My experience with Linux

I guess adding the work Linux to the title of any blog is going to give away early on that I have quite a passion for all things technological. Before I get to the point I really want to cover let me tell you a little bit of background. Back in 2001 my step dad introduced my to Linux – I was using windows 2000 at the time and to be honest I found that Linux could be a pain in the neck. Simple things like playing a DVD or connecting to the internet were really complicated in comparison to the offerings from Redmond. My dissertation was written using OpenOffice and Visio (I know it is a Microsoft product but the was nothing under Linux at the time that compared). After this I started working and really had little time for my old Linux box.

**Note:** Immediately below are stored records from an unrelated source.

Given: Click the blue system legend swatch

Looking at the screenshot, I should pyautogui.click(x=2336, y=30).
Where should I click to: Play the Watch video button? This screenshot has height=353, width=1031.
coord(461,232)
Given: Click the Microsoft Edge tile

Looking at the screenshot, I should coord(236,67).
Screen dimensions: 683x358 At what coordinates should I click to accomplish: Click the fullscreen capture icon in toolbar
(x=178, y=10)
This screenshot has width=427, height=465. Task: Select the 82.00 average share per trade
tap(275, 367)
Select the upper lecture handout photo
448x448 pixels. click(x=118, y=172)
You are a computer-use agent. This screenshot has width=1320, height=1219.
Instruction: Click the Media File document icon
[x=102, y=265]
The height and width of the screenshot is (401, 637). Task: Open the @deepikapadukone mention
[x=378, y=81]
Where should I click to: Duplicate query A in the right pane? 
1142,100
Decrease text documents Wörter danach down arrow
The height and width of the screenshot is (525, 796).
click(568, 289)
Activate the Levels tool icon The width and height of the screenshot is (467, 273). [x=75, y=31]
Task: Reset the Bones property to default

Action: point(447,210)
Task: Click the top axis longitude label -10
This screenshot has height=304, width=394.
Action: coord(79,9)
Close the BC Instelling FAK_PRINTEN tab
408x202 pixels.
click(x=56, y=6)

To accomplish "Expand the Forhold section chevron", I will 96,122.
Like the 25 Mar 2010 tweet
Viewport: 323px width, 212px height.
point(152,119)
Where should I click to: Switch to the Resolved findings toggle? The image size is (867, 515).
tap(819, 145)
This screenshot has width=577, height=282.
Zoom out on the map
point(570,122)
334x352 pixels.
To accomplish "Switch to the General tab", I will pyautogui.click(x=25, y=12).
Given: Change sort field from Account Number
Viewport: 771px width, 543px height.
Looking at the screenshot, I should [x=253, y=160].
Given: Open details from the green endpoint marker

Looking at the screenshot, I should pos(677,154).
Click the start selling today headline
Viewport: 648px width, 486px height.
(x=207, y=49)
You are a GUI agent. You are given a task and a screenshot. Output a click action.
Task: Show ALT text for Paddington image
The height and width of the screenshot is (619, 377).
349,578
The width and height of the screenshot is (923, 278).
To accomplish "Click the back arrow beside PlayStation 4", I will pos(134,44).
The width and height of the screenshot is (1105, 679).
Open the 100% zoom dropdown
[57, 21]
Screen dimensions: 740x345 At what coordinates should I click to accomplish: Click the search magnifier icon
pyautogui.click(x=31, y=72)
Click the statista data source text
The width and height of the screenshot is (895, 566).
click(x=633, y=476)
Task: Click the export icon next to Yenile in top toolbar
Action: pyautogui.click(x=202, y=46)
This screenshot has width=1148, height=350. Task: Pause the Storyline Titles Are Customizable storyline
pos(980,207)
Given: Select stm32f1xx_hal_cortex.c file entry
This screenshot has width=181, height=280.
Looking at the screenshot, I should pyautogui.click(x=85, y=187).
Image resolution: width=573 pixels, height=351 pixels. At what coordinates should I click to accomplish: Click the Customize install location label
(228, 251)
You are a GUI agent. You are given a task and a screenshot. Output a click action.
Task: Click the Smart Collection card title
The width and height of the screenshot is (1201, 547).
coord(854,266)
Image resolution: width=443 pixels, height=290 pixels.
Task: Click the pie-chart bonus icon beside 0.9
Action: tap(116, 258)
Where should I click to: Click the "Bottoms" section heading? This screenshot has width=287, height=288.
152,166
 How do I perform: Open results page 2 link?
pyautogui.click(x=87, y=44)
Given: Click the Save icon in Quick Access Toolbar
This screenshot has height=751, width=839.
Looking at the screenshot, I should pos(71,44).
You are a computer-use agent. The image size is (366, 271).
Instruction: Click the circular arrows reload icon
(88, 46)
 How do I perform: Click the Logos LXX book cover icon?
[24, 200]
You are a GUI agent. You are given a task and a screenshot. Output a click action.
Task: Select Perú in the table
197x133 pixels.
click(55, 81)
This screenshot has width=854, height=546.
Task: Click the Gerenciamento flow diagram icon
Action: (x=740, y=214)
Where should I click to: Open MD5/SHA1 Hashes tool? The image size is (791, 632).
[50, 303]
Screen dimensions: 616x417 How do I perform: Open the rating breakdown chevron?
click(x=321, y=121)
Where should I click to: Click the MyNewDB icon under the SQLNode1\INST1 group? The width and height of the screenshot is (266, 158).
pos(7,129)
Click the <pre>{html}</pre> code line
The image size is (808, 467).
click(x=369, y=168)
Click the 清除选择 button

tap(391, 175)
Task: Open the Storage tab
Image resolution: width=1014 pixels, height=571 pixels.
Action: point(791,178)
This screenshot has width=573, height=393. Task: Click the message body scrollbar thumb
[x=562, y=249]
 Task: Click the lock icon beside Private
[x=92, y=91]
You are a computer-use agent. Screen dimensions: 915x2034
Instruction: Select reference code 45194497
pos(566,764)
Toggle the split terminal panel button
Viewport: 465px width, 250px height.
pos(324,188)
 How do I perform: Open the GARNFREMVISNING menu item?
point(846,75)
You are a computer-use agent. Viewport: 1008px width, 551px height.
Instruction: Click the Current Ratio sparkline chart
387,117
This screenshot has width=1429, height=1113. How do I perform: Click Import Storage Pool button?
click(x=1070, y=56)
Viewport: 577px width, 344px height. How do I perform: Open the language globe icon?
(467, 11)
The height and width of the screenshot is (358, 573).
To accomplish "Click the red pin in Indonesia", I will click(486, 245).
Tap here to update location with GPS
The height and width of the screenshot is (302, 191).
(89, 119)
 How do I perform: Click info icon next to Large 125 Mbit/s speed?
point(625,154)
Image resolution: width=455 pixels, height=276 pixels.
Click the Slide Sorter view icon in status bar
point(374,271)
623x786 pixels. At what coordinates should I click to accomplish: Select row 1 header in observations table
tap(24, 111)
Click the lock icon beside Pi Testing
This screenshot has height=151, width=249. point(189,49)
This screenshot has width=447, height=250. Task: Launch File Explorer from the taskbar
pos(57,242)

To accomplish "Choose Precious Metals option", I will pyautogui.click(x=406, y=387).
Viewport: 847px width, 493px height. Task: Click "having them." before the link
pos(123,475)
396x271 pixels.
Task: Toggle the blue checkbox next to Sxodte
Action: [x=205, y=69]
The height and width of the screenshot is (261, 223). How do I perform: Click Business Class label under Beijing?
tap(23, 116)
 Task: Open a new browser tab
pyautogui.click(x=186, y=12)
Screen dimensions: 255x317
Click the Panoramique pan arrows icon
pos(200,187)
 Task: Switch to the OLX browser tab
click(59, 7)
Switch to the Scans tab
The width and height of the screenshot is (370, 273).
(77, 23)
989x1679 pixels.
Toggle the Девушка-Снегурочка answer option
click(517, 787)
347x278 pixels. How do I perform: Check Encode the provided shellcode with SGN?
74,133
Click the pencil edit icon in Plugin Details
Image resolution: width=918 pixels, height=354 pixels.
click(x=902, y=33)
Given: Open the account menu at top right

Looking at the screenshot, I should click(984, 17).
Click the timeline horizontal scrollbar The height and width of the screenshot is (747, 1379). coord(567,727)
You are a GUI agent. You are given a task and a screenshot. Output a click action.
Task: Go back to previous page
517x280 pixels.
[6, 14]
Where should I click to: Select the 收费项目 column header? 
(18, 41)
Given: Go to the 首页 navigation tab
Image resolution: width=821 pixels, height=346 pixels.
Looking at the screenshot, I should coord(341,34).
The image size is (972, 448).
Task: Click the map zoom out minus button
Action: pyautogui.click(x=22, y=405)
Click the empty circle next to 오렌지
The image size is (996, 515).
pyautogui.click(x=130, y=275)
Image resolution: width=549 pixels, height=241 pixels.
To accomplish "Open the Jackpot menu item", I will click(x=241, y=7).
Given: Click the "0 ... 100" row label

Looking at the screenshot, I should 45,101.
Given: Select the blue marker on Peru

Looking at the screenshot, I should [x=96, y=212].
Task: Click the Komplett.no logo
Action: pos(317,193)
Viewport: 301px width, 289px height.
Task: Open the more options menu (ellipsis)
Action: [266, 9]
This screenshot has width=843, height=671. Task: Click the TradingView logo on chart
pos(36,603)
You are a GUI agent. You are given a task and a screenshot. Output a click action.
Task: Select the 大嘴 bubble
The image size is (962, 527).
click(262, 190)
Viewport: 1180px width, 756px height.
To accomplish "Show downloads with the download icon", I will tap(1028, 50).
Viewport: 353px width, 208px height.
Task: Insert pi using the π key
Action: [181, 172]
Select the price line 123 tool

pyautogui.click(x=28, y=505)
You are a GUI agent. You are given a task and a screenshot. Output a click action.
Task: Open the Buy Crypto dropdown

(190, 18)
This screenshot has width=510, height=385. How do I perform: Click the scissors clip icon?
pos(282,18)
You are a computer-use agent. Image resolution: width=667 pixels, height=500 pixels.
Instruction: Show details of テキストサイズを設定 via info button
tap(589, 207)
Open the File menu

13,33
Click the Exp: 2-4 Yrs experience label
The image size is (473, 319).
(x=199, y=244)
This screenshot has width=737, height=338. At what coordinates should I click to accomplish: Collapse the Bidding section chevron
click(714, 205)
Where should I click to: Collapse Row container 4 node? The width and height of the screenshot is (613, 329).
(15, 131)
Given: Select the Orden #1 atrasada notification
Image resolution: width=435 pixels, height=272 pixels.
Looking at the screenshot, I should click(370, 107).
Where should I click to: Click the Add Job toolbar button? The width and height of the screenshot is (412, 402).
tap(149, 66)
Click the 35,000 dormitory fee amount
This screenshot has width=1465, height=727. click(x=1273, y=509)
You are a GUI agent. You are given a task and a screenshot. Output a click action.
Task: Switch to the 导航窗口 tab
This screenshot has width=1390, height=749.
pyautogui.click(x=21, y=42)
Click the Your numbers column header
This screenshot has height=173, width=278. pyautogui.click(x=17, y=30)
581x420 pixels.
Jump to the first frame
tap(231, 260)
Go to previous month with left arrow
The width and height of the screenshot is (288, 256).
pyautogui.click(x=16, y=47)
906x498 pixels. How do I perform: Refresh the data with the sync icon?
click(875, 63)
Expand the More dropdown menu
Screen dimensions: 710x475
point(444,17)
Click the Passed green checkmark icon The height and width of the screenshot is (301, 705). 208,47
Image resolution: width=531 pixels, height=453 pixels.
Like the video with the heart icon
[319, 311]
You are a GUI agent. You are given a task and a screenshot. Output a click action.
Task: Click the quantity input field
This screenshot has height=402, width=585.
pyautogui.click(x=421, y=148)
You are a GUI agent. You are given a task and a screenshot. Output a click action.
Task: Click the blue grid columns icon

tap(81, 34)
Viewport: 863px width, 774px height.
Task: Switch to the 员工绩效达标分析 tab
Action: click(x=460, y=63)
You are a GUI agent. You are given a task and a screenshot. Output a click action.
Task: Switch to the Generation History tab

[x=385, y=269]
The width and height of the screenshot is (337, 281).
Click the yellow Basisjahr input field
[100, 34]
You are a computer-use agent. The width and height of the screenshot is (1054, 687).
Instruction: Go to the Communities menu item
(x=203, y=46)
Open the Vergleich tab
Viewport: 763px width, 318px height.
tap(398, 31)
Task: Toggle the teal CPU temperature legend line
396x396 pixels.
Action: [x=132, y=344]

So five years went by and my computing life revolved around XP – but during this time I never actually owned a computer (except the Linux box that was in storage). Strange for someone working in online marketing to not actually own a machine but it was not necessary because I always had access to a computer. I really think this shows how they are in many ways becoming terminals to the Internet, a way of getting online rather than an end in themselves. But in late 2007 I decided enough was enough and bought a Dell laptop, I was amazed by how cheap it was. Only £520 for 2 cores, 2gb of ram, high contrast screen, big disc and a case. When I last bought a machine a similar “level” not spec would have been over a grand.

The machine came loaded with Windows Vista which I have to say is pretty good. Everything works with ease and looks pretty. However, that said it does have a major downside – it loves power. Even with the spec of my new machine it felt slow at times. Linux has always been in the back of my mind so I decided that maybe it was time to give the OS another go. After a little research Ubuntu looked like a good candidate. A quick 700mb download later and I was ready to give the new system a whirl.

You can install it from Windows in a sectioned off part of the NTFS partition – very clever feature that I have not seen before. It seemed much simpler than resizing partitions, creating new partitions etc. It does have a slight performance penalty but for a taster I went with it. One install later and I had a flickering, distorted screen. Good job. Install number two using safe mode drivers went better. Followed by installing the propriety ATI drivers and control panel. So at last I had a machine I could see but not use. It took me a further two hours to get the Wifi working and I am still not quite sure what got it going.

Running the system is fantastic, it is really really fast. Has all of the software I need and works perfectly. However, it must be said that before Linux can go mass market it needs to become simpler to install. I have worked on or around computers for nine years and this was still a tricky task. Put simply it should not be that hard, Windows can be installed by a 10 year old with a Coca Cola the same can't be said of Linux which is a real shame.

I love Linux but until it loses some of its “quirks” it will remain a closed book to most people. Although I am sure it will get there and it has come a long long way since I last experimented with it more work needs to be done.